(Posted by Jim Winter)
Well, it is if you’re here in Baltimore, like I am for the weekend. The remnants of Dennis blew into town shortly after I did and combined with Chesapeake Bay’s already unpredictable weather. Note to Baltimoreans: I hereby promise not to go to Marley Station to shop anymore. It rains hard every time I do.
But I’m not talking about the rain when I say the sky is falling. What I’m talking about is the “Woe unto us! The poor, bedeviled professional novelists!” Last week, I read no fewer than three blog posts about how making a living at writing novels is hard, and how there will never be another Ed McBain because there’s no opportunity.
I also looked at the authors’ Amazon ranks. On the day in question, all three had lower ranks than I had at the time. I am a small press author who has to fight to get on store shelves and depends quite a bit on out-of-trunk sales and online shopping. Theoretically, my rank should be somewhere around Boston Teran’s last novel (which effectively killed his career for the forseeable future.)
They blame the publishers. They blame the chainstores. They blame their agents. Nowhere do I hear authors blame themselves. They ask, “Why can’t I be Ed McBain or Lawrence Block or Stephen King and write prolificly?”

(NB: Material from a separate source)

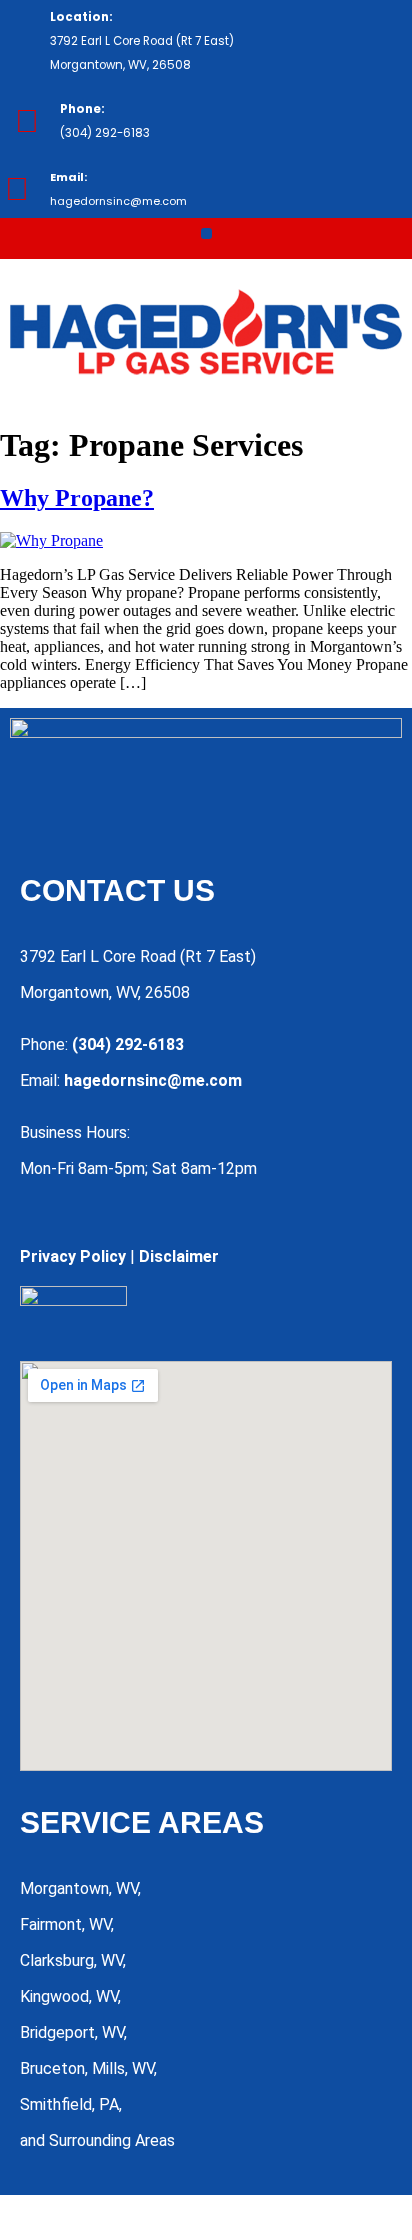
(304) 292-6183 (128, 1044)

First off, McBain, God rest his soul, was a freak of nature. This is a man who, at the start of his career (as Evan Hunter) forced himself to slow down to 8000 words a day. (For those of you who want to know, that translates into 32 typed, double-spaced pages.) Stephen King, no slouch himself when it comes to production, banged out about eight pages a day before he kissed the grill of a minivan and slowed down. There will never be another Ed McBain again not because the opportunity isn’t there. Create the next 87th Precinct and you might not be able to produce them fast enough. It’s because only Nora Roberts comes close to his level of production.